What is required:
Filter the entries down to the lines holding "agent", then copy those lines.

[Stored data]

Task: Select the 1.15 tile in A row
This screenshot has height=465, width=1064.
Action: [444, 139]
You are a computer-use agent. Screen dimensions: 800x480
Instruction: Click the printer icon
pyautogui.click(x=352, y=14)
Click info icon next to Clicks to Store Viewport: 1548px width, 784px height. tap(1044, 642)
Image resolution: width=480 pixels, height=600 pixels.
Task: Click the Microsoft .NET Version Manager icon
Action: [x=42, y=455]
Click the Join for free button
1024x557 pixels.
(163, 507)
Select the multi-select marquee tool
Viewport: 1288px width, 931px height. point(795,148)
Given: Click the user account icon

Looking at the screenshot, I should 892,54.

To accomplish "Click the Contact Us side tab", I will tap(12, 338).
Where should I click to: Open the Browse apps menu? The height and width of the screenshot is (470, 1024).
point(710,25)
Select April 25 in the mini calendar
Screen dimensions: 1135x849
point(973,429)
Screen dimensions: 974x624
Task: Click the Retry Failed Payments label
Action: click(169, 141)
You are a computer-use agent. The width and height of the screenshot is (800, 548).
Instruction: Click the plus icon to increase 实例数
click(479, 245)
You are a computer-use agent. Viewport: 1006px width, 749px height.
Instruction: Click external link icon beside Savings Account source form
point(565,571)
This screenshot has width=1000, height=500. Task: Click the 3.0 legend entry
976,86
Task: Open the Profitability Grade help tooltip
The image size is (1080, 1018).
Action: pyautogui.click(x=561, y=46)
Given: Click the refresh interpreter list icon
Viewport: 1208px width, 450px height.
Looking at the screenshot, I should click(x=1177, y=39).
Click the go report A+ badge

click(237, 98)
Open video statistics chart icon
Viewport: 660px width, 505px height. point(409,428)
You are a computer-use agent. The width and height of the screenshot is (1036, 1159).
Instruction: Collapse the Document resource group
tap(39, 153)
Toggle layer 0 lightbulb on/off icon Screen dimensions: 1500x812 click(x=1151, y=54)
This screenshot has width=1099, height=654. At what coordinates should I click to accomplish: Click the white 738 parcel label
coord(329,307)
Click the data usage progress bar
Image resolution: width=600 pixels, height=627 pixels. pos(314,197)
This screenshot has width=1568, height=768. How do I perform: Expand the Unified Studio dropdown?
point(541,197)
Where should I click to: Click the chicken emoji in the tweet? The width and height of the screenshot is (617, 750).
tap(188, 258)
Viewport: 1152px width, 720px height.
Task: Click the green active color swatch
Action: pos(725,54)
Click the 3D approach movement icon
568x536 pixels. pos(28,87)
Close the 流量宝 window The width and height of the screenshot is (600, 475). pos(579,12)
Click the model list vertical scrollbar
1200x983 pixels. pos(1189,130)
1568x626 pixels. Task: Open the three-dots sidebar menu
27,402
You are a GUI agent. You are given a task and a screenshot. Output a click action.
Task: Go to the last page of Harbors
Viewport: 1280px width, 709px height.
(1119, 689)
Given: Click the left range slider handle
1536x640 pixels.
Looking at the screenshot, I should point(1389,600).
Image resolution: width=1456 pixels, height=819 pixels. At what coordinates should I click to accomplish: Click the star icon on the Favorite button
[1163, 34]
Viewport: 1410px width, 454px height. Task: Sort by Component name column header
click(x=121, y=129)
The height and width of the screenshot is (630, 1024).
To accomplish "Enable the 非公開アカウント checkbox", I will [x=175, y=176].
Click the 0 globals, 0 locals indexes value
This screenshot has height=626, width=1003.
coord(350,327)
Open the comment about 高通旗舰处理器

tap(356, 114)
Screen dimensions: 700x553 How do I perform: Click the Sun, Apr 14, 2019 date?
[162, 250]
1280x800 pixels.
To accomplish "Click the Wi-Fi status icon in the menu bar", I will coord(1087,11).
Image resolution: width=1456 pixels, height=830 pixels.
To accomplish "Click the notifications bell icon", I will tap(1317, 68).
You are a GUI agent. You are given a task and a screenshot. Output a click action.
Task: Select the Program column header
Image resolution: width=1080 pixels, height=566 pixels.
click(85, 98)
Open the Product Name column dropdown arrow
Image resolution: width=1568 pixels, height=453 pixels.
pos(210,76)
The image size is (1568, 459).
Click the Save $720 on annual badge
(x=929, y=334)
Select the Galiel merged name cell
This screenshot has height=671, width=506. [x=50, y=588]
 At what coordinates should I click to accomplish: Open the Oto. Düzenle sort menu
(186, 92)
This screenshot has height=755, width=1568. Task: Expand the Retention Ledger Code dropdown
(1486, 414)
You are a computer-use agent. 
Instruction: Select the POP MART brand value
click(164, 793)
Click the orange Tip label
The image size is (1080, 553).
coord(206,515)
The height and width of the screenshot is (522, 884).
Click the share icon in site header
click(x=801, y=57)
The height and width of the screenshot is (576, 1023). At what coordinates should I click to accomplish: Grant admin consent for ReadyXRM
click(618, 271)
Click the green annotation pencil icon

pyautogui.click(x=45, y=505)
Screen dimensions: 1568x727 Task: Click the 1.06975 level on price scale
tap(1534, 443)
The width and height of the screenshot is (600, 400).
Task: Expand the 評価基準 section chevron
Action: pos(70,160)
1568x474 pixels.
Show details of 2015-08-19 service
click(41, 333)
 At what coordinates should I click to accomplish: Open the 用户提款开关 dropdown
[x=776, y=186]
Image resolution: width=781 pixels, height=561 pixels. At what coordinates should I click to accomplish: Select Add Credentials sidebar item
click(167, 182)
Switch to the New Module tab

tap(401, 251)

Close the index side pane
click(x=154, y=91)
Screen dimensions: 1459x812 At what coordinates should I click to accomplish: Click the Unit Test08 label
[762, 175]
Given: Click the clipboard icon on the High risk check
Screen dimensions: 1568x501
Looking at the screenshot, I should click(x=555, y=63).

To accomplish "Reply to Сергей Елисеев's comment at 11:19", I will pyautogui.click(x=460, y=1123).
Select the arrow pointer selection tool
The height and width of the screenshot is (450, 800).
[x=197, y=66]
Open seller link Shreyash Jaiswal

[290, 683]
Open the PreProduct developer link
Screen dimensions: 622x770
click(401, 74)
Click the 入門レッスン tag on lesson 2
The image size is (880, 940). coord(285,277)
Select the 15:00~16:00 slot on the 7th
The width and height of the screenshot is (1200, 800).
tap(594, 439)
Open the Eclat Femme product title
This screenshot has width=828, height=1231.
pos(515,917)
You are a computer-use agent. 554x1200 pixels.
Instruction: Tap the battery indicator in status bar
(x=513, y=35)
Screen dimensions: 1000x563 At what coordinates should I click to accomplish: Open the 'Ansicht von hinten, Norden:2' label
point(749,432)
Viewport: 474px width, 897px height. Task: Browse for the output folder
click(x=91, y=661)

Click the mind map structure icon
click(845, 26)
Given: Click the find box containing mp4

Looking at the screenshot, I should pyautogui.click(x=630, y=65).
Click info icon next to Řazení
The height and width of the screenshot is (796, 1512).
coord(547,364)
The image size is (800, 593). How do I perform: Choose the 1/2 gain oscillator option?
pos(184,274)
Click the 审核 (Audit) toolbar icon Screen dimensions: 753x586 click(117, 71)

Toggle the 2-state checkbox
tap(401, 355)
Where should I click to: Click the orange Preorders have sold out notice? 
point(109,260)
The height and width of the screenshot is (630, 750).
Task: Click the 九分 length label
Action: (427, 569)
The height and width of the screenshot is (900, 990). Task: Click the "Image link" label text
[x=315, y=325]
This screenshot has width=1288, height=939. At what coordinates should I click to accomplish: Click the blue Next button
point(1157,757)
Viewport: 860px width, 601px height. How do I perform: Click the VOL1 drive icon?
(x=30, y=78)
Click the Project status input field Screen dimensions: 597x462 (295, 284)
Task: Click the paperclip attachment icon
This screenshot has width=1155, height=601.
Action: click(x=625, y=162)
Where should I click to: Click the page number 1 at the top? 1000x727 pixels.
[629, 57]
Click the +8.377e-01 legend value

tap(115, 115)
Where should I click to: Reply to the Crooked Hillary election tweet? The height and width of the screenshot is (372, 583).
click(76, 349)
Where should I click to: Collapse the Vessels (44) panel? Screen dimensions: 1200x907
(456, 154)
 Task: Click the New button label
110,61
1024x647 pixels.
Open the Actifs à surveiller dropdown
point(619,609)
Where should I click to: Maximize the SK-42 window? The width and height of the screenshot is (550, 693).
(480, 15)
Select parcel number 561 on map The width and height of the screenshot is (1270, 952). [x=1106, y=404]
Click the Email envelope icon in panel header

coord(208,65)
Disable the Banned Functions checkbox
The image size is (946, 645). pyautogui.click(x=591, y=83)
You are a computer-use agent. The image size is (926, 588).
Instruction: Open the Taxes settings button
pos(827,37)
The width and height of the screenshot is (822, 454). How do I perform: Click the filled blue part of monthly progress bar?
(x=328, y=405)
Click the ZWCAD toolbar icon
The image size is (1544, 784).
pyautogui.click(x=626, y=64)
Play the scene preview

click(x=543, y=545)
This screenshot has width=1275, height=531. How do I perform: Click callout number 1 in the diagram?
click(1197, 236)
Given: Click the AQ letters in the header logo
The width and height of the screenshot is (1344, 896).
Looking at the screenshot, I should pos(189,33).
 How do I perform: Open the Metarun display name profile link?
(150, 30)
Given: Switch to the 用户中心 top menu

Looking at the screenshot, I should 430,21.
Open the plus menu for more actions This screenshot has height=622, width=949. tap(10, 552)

Solution:
You are a computer-use agent. Screen dimensions: 800x480
You are a computer-use agent. The width and height of the screenshot is (800, 548).
You are a computer-use agent. Viewport: 1006px width, 749px height.
You are a computer-use agent. The width and height of the screenshot is (1036, 1159).
You are a GUI agent. You are given a task and a screenshot. Output a click action.
You are a GUI agent. You are given a task and a screenshot. Output a click action.
You are a computer-use agent. 
You are a computer-use agent. 554x1200 pixels.
You are a computer-use agent. The image size is (926, 588).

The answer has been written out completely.